Showing a subset is a subring?

Homework Statement

Let R be a ring and a a fixed element in R. Let Ia={x in R l ax=0}

Homework Equations

The Attempt at a Solution

I saw these conditions in my book, but I'm not sure are these conditions sufficient in showing Ia is a subring?

(1) 0 is in Ia:

Let 0 be in R, then
a(0)=0

(2) (a-b)is in Ia, for a, b in Ia:

I'm not sure how I should start this.

(3) Ia is closed under multipication.

 

[kru_]

For 2) Let m, n be any two elements from Ia. Can you show that m+n is still in Ia? What do m and n look like? What does their sum look like?

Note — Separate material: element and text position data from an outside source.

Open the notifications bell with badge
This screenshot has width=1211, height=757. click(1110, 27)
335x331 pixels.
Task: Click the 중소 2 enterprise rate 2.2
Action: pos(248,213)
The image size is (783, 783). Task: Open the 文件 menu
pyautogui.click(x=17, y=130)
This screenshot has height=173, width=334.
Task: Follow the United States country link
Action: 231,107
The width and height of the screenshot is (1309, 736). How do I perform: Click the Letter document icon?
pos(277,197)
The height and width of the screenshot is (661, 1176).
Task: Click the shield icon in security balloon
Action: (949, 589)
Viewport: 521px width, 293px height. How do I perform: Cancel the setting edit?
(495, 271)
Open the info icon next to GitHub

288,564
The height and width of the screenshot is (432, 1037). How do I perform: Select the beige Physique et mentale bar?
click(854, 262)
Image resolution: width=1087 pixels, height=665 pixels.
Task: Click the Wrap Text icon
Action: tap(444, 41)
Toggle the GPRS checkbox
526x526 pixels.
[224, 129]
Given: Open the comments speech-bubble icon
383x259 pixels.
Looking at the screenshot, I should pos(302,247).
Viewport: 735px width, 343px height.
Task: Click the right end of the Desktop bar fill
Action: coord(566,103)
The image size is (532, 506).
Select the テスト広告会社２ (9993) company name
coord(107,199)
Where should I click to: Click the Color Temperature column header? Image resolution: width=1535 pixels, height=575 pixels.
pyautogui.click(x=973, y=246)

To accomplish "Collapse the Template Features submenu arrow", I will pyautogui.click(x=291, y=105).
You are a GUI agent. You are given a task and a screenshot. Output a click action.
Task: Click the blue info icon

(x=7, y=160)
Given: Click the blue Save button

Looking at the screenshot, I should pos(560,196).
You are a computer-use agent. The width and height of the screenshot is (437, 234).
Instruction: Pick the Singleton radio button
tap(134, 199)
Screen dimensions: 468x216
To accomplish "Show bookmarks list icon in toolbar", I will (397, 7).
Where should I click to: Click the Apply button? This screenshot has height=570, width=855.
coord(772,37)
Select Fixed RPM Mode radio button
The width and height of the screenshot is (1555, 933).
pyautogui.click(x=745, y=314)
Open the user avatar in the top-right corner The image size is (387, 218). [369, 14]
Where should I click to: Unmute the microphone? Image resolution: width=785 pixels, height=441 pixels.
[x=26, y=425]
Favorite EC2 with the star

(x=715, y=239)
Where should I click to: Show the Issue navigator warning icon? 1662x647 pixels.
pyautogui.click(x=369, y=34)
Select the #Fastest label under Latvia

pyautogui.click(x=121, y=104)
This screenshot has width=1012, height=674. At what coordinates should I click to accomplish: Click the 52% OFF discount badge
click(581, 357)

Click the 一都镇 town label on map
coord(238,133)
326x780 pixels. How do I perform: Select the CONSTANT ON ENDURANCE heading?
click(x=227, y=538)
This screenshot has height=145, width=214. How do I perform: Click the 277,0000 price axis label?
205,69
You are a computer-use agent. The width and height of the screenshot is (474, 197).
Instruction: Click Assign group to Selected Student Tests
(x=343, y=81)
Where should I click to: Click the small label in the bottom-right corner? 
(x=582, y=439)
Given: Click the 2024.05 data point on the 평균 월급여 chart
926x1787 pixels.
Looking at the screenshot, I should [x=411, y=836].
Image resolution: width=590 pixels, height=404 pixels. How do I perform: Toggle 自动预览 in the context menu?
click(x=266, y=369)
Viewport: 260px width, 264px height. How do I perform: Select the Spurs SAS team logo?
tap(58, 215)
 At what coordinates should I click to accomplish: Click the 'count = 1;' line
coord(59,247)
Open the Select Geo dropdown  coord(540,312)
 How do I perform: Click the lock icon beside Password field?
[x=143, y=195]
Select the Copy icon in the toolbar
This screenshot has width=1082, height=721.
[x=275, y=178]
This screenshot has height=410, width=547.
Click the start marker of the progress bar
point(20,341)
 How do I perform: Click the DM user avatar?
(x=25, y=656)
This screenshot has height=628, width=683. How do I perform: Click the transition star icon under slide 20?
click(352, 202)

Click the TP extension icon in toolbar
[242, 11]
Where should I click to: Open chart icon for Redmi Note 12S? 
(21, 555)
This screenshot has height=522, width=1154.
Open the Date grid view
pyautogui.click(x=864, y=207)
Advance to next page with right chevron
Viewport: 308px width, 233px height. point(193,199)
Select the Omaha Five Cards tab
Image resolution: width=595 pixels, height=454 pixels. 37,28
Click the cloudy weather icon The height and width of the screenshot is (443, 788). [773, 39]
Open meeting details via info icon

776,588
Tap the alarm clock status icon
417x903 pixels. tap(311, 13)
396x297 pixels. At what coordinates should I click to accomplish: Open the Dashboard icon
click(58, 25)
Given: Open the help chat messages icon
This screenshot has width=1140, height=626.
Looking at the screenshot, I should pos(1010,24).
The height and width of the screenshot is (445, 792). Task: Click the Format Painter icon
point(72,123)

It is similar for showing that m*n is in Ia, as well.

 

[SMA_01]

Okay, so for 2 this is what I got:
Let m,n be in Ia. Then this means that am=0 and an=0. So,
am=an
and am-an=0
so, a(m-n)=0 therefore (m-n) is in Ia. Is this correct?
Should I follow the same flow for 3?

Thanks

 

[kru_]

Looks good.

 

[kru_]

Note, you also need to show the distributive property of multiplication over addition holds, and associativity of multiplication and addition.

 

[SMA_01]

Thank you

 

[micromass]

Note, you also need to show the distributive property of multiplication over addition holds, and associativity of multiplication and addition.

No, you do not have to show those. Just showing the three conditions in the OP is good enough.

 

[kru_]

Haha. Not according to my old abstract professor! We know they are inherited by R, but failure to show is -2 points..

sigh..